Re: Default exception handler
dgront wrote:
quite recently I learned about UncaughtExceptionHandler feature in
JAVA 5. For me this is very appealing, because I have a lot of methods
that throw overall a few types of exceptions. So far I had to copy a
relevant try{} catch{} fragment which is common for most of the cases.
....
> The best what I found is to extend RuntimeException (I handle only
> these by my default handler) and to add an enum field to each
> exception. Then I will be able to dispatch exceptions within a switch
> clause.
>
> Can you find a better idea? Or maybe instanceof is good enough, since
> exceptions appear very rarely.
Eric Sosman wrote:
You may have missed an important point: the default
exception handler is a "last gasp" handler that runs just
before an uncaught exception destroys a thread. When the
DEH's uncaughtException() method returns, the thread is
dead, finis, kaput. The uncaughtException() method is not
a catch block.
Even if it worked as the OP expected, it'd be bad style to put one catch-all
handler at the top of the program. The correct place for exception handling
is at the bottom, at the point of first throw, so that it can be properly
logged.
It's a red flag any time one is switching or if()ing on the type of an
argument; it means one has the wrong algorithm.
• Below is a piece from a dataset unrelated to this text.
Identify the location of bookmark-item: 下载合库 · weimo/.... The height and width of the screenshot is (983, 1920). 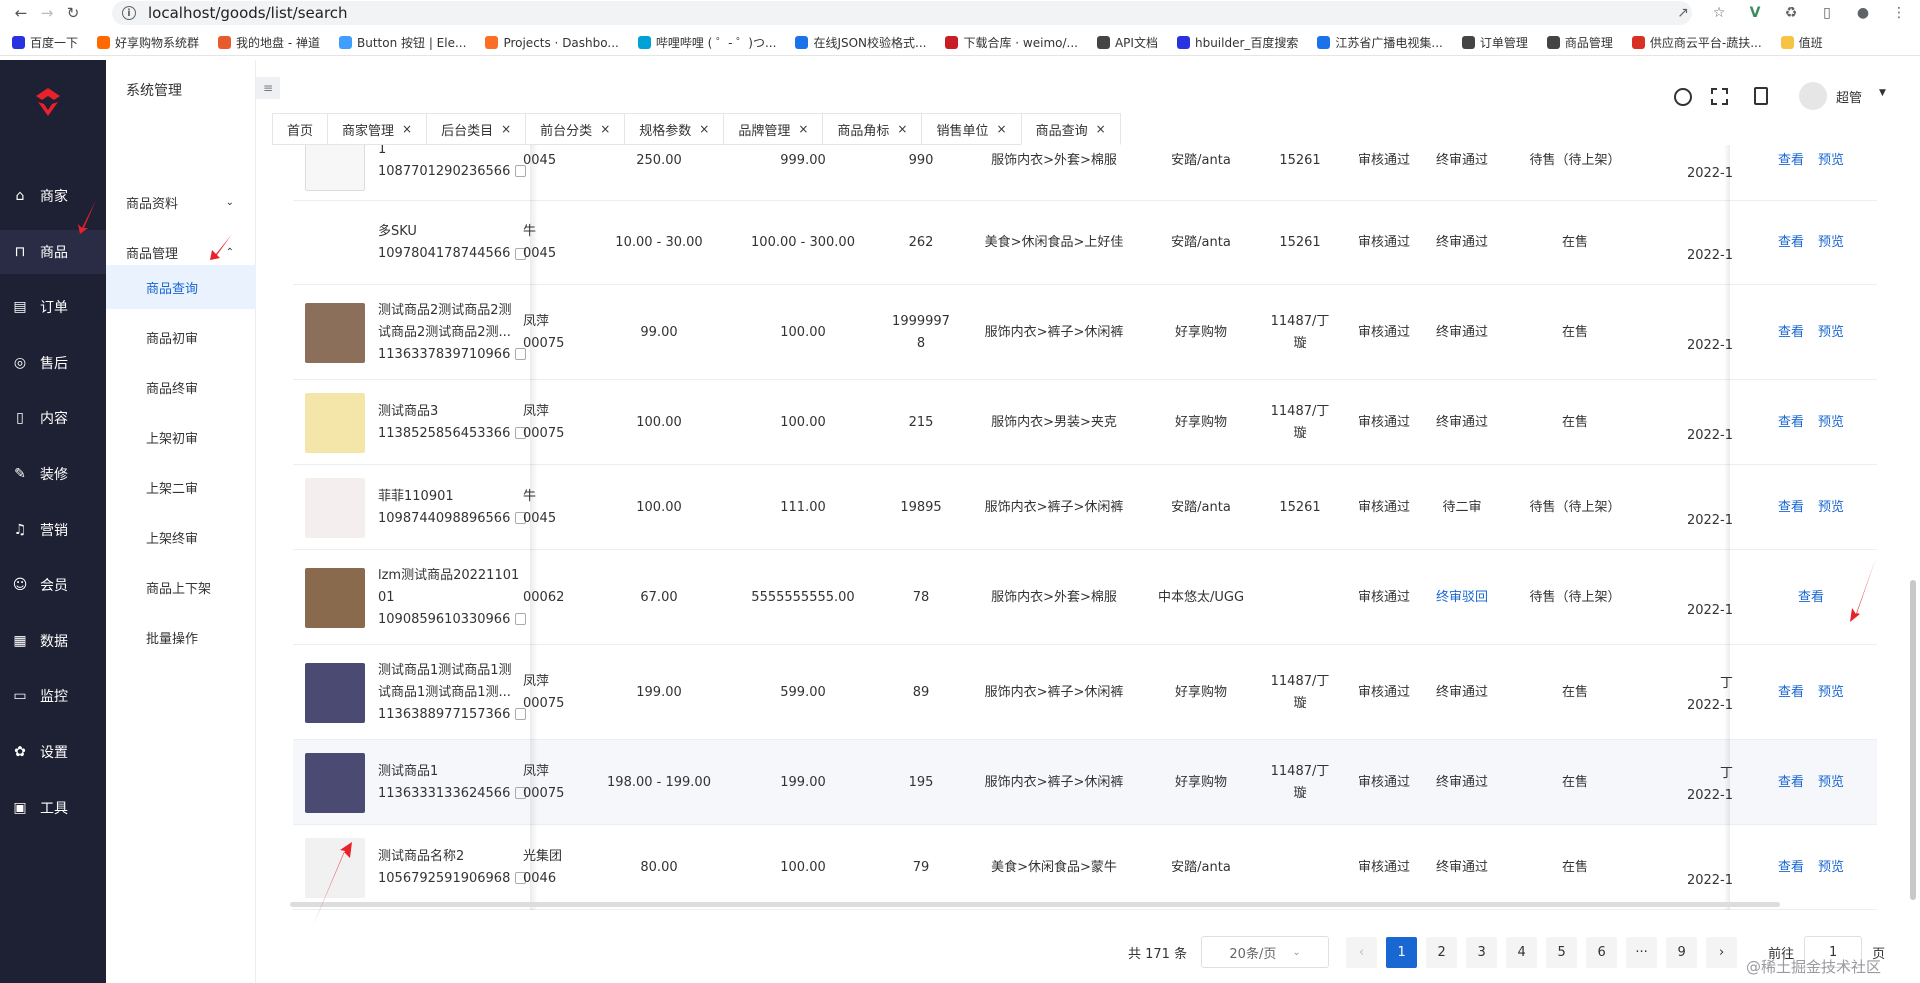
(1012, 42).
Things should be able to
handle their own stuff - that is, a routine that receives, say, a SQLException
is the one that "knows" it's dealing with SQL stuff, and can properly handle
the exception. A higher level routine that doesn't "care" about SQL shouldn't
have to break encapsulation to find out that SQL was the problem. That should
have been handled already, and the exception either eaten or turned into one
that makes sense at the higher level.